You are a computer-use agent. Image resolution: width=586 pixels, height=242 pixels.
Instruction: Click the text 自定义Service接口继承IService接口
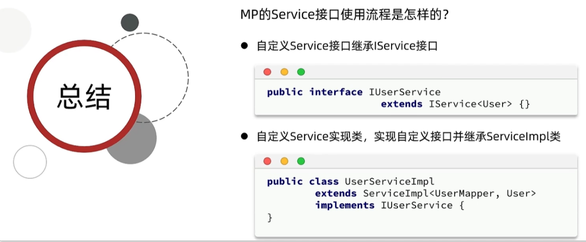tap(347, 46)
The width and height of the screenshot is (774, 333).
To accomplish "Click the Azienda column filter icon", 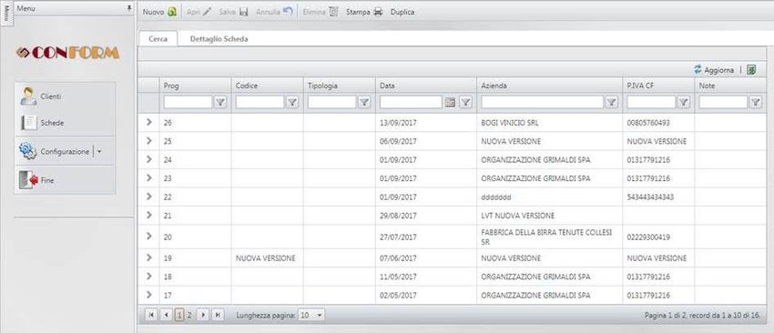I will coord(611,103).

^^^^^^^^^^^^^^^^

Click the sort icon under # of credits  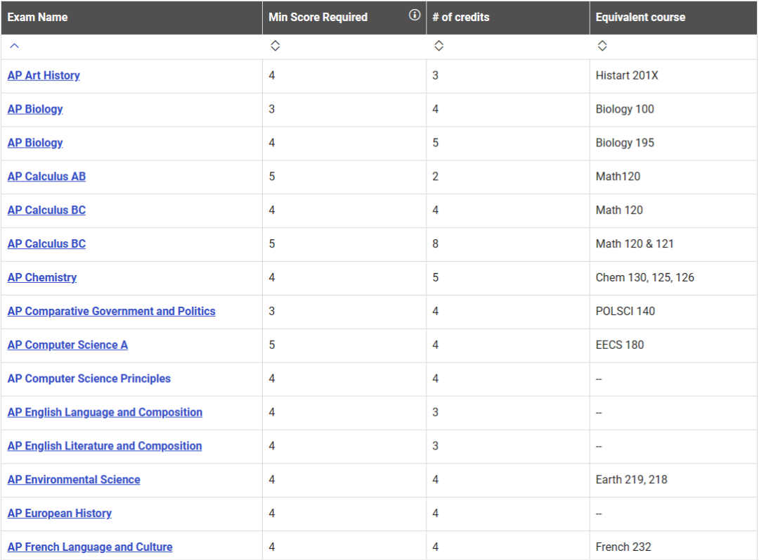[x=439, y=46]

^^^^^^^^^^^^^^^^

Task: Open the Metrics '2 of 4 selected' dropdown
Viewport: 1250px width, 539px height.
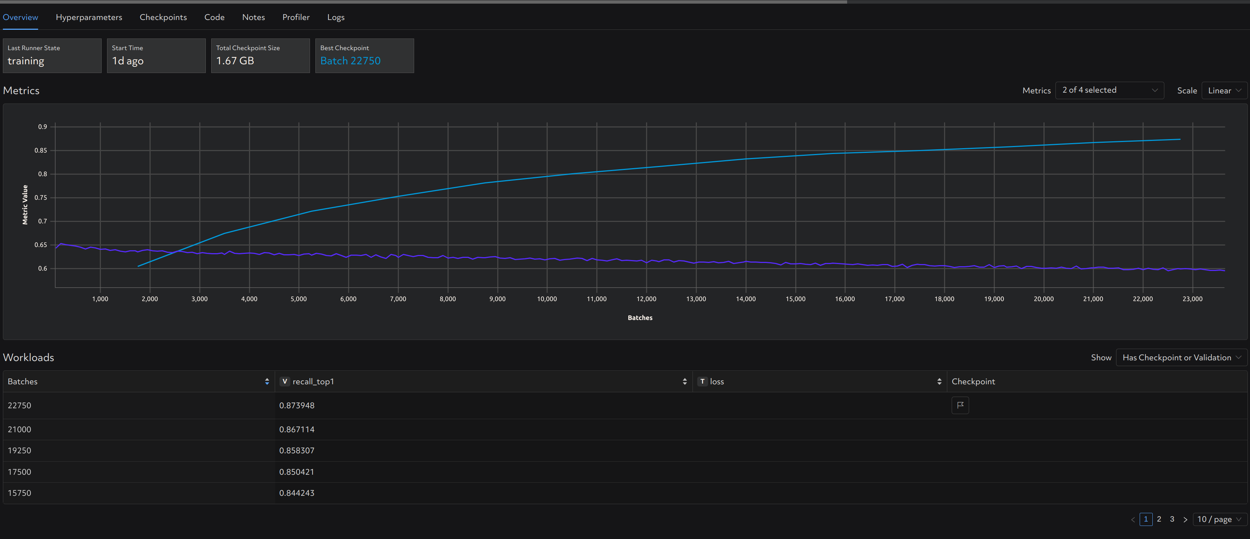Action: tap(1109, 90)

^^^^^^^^^^^^^^^^

**Суть задания:** Как будут выглядеть строки материала между строкой с «Task: Open the» и строкой с «Action: tap(1109, 90)» включительно, если сдвинуть каждую координату в ответах на 85? Приведите эти строки заново вместе с запросами, но без изображений.

**Результат задания:**
Task: Open the Metrics '2 of 4 selected' dropdown
Viewport: 1250px width, 539px height.
Action: tap(1194, 175)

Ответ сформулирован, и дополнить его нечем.